Óleo delicado que la altura quiere,
estela azul que el incensario eleva,
música de laúd compuesta hacia lo alto,
leche del mundo, brota,

apaga la sed del cielo, que es aún pequeño, y nutre
todo lo que en ti duerme, como el reino que llora:
te has transformado en oro como la alta espiga,
te has vuelto pura como una imagen de agua.
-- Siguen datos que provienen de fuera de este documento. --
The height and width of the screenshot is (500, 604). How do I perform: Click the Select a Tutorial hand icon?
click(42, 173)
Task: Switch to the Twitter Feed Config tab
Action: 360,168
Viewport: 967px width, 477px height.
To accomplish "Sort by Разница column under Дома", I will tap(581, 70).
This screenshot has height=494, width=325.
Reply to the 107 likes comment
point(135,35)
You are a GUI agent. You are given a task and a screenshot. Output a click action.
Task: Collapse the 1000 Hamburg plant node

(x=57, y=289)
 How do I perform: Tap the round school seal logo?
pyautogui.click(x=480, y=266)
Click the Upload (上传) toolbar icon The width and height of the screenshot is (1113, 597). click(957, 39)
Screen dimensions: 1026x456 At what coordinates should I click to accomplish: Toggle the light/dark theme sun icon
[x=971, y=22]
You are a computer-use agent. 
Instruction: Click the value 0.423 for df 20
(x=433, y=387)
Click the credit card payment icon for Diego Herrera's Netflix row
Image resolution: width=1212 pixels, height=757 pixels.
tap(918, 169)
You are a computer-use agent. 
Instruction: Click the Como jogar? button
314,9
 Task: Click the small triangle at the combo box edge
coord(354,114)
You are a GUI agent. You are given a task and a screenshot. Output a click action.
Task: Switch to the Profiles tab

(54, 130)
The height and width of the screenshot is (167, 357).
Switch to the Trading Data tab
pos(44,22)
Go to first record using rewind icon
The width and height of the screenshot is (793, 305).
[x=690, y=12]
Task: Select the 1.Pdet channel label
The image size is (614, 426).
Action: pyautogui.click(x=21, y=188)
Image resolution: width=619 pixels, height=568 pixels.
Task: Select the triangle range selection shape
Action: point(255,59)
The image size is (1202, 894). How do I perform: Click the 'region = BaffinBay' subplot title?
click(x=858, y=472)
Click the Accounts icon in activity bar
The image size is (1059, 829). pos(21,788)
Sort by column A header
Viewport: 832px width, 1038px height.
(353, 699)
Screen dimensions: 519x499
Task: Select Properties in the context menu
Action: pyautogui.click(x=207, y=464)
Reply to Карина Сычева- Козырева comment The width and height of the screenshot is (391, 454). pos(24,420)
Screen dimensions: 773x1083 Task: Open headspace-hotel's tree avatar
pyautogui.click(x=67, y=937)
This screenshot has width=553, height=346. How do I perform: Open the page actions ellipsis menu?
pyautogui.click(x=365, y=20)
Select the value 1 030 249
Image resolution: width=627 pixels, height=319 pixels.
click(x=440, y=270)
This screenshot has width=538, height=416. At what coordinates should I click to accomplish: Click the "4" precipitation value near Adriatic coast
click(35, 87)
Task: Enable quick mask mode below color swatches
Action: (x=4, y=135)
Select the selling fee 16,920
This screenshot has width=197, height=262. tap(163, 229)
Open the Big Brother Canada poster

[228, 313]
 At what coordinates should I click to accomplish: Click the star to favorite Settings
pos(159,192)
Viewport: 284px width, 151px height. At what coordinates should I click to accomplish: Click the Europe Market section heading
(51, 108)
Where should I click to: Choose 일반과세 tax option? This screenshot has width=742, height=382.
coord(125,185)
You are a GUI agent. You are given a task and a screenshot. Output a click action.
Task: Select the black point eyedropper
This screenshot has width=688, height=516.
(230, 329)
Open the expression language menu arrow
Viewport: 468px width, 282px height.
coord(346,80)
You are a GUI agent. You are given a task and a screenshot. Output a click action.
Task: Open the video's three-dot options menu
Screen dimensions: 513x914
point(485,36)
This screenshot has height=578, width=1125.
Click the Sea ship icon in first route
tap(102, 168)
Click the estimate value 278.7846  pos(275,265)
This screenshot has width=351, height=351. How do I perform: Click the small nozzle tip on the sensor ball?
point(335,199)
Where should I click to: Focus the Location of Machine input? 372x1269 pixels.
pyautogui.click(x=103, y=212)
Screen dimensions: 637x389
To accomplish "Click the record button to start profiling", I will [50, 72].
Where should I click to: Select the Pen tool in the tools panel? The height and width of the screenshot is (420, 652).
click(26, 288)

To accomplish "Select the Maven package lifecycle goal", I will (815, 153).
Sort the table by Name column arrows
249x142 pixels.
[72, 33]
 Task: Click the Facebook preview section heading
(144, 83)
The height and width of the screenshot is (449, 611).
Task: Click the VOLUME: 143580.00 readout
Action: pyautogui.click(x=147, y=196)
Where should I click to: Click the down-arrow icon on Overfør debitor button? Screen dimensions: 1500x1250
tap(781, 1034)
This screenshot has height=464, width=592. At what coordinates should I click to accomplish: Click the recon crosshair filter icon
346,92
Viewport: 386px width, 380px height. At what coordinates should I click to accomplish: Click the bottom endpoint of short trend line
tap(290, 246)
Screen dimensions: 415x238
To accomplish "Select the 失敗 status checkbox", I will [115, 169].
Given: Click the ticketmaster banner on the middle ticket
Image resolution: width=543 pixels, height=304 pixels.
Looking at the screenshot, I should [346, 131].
Al igual que nosotros, cuando es de noche, oímos
en soledad cómo las fuentes brotan:
así estás tú ascendiendo, enteramente sola
delante de nosotros. Y como en una aguja

quiere enhebrarse en ti mi larga mirada
antes de que huyas de este mundo visible,
y la arrastres así, aunque quede muy blanca,
a través del azul auténtico del cielo.

 


Rainer María Rilke tuvo un final digno de su poesía. La muerte coronó su vida a los 50 años. Si es que existen muertes buenas, no es posible imaginar una mejor para Rilke. El poeta falleció a los pocos días de  pincharse con la espina de una rosa. Estaba haciendo un ramo de flores para ofrecérselo a una amiga que venía a visitarle. La herida se infectó y le acabó produciendo una septicemia. Después de su muerte se descubrió que padecía leucemia.

           Pero quien contempla esta Inmaculada Oballe en el Museo de Santa Cruz de Toledo, como a mí mismo me sucedió hace escasos días, tiene la certeza de que fueron las espinas de las rosas del cuadro de El Greco las que verdaderamente hirieron de muerte al vate. ¡Perfecta justicia poética!